I’ve been doing extra chores this week, since my wife Jessica is out of the country. Even with the freezer full of food she left us, it still takes a lot of time and effort to keep things going around here. Dishes and clothes and bathrooms don’t clean themselves, and it doesn’t matter how many times I brush the floor, it’s dirty again. I knew this was coming, and I do housework anyway, but there’s another side of the job that I’ve found more difficult than the extra physical labour involved in being the only adult in a house with three children. There’s a hidden weight in housework that is heavier than all the dishes and laundry and dirt combined: The mental strain of keeping up with all the various things that need to happen, and when, and how.

It’s not just about doing the laundry, it’s about making sure the clothes are ready and dry before school so the children have clean uniforms. It’s not just about making dinner, it’s about making sure we also have everything needed for tomorrow’s breakfast. And it’s about a dozen other similarly time-sensitive tasks colliding simultaneously. Add in the normal interruptions of life, especially with children, and you’ve got enough to keep any brain spinning. I’ll admit that I’ve only been able to keep up this week with the help of Jessica’s pre-planning and multiple alarms going off on my phone throughout the day. Even with the alarms, I’ve had a few moments of wide-eyed remembering that one of my tasks is behind schedule.

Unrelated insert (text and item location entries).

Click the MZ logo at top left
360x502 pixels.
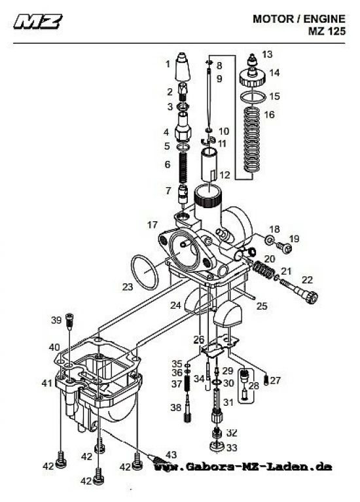point(38,24)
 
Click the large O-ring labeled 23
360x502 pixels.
point(144,273)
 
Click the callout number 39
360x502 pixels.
point(56,320)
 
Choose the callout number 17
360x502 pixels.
point(152,224)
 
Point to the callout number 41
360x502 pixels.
point(46,382)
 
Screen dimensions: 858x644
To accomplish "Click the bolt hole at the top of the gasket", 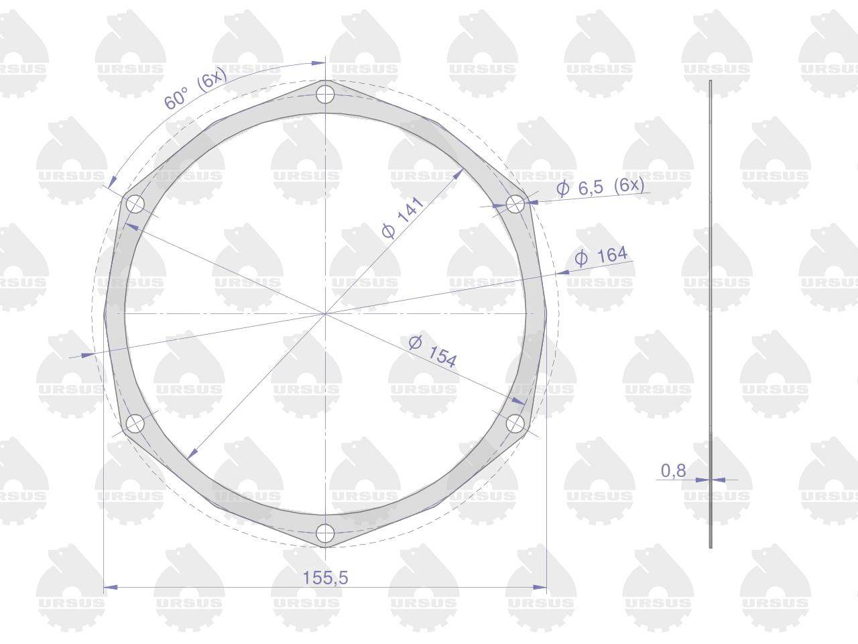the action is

I’m not complaining. In fact, I’m more appreciative than ever for the unrelenting hidden work Jessica has been doing for our family. The sheer volume of decisions alone is astonishing, not to mention the work involved in planning and carrying them out. The physical jobs may be visible, like the turning wheels of a car, but they are powered by an engine of mental effort working tirelessly (or tiredly, but still having to work) behind the scenes.

Under the weight of this, it may at times feel like repetitive individual chores and constant choices about everyday things are insignificant. But the truth is that these rhythms of physical and mental work are a bass line providing the structure and shape needed for the melodies and harmonies of our lives to grow. Without them, our house would descend into a chaos that would spread quickly to every other area of our lives. With them, our family has stable ground to grow and flourish in, stable ground to give to others from.

There’s nothing insignificant about that.